A happy, beautiful Michaela, 15 years old. Seattle, WA. 2004.

Mothers around the world say they feel like their children are still a part of them long after they’ve given birth. As it turns out, that is literally true.

But for better or for worse, for better and worse, I am a parent, fundamentally shaped and forever changed by two beings emerged not just from my body, but from the deepest crevasse of my soul. An ernest, conscientious, bleeding parent seeking solace from the writings of Andrew Solomon in his profound book Far From the Tree.

“Parenthood abruptly catapults us into a permanent relationship with a stranger, and the more alien the stranger, the stronger the whiff of negativity. We depend on the guarantee in our children’s faces that we will not die. Children whose defining quality annihilates that fantasy of immortality are a particular insult; we must love them for themselves, and not for the best of ourselves in them, and that is a great deal harder to do. Loving our own children is an exercise for the imagination.”

“Life is enriched by difficulty; love is made more acute when it requires exertion.”

Seth

An obviously stoned 21-year old Seth on an extended visit when we lived in Washington, DC. 2008.

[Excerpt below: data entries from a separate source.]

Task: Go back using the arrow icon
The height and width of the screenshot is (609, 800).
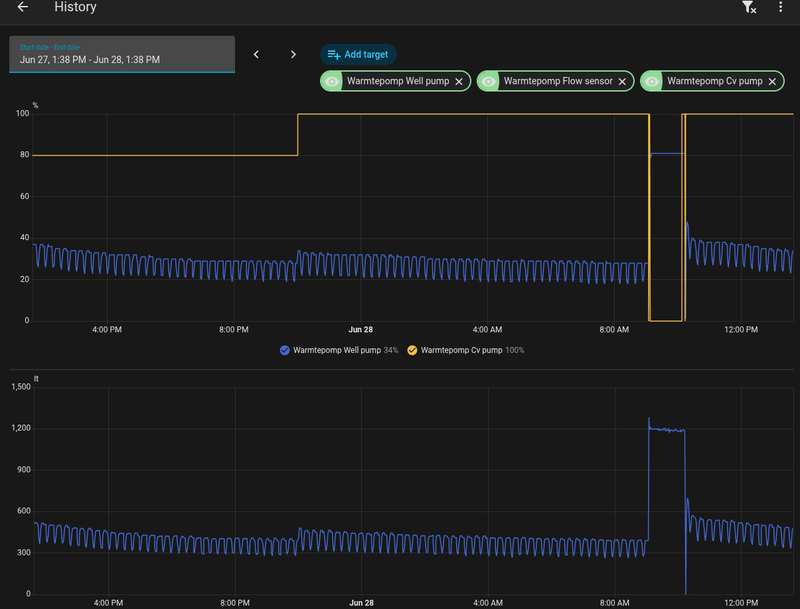Action: point(22,7)
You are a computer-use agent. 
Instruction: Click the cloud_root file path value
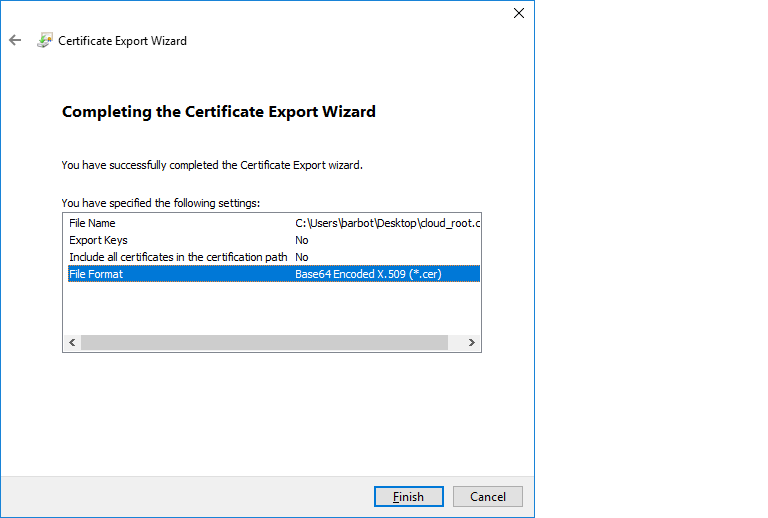[388, 223]
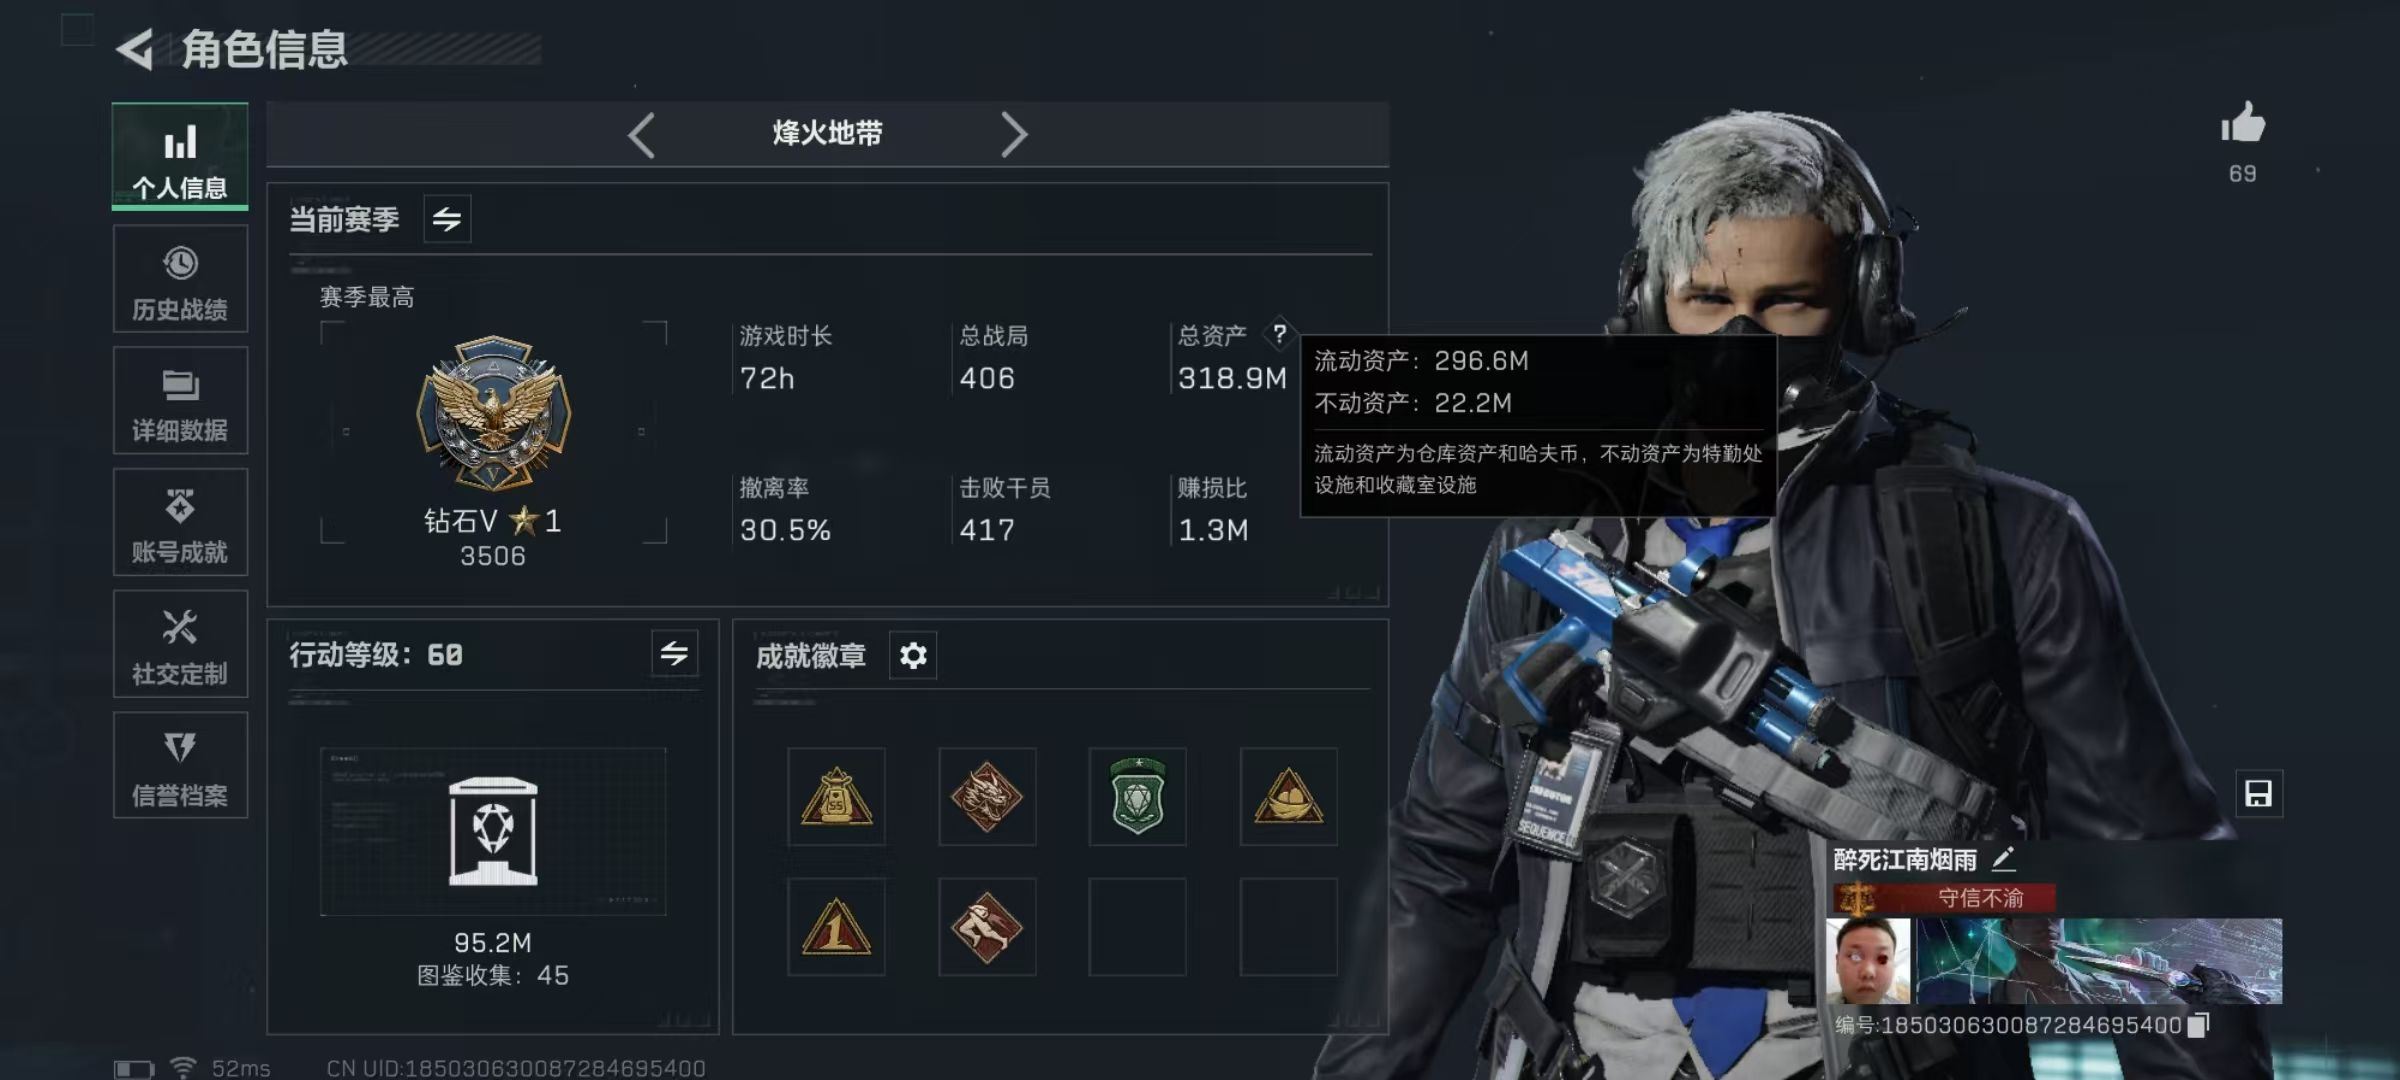Edit nickname 醉死江南烟雨 with the pencil icon
The width and height of the screenshot is (2400, 1080).
pos(2003,858)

“The passion for such children contains no ego motive of anticipated reciprocity; one is choosing against, in the poet Richard Wilbur’s phrase, ‘loving things for reasons’. You find beauty and hope in the existence, rather than the achievements, of such a child. Most parenthood entails some struggle to change, educate and improve one’s children; people with multiple severe disabilities may not become anything else, and there is a compelling purity in parental engagement not with what might or should or will be, but with, simply, what is.”

Neylan-Pomeroy

Michaela, 5; me, 28; Seth, 8. Family student housing at Central Washington University in Ellensburg, WA. Easter, 1995.

babies in new york

My children and me celebrating Christmas in New York (Michaela in the reflection with the camera). Greenwich Village, NYC. 2011.

“The social perception of whether any supposed deficit is the parents’ fault is always a critical factor in the experience of both children and parents. The attribution of responsibility to parents is often a function of ignorance, but it also reflects our anxious belief that we control our own destinies.”

Michaela_Ballard

Michaela at a jazz house in Ballard. Seattle, WA. 2007.

“The parental predisposition to love prevails in the most harrowing of circumstances.”

“If you bring forth what is within you, what is within you will save you. If you do not bring forth what is within you, what is within you will destroy you.”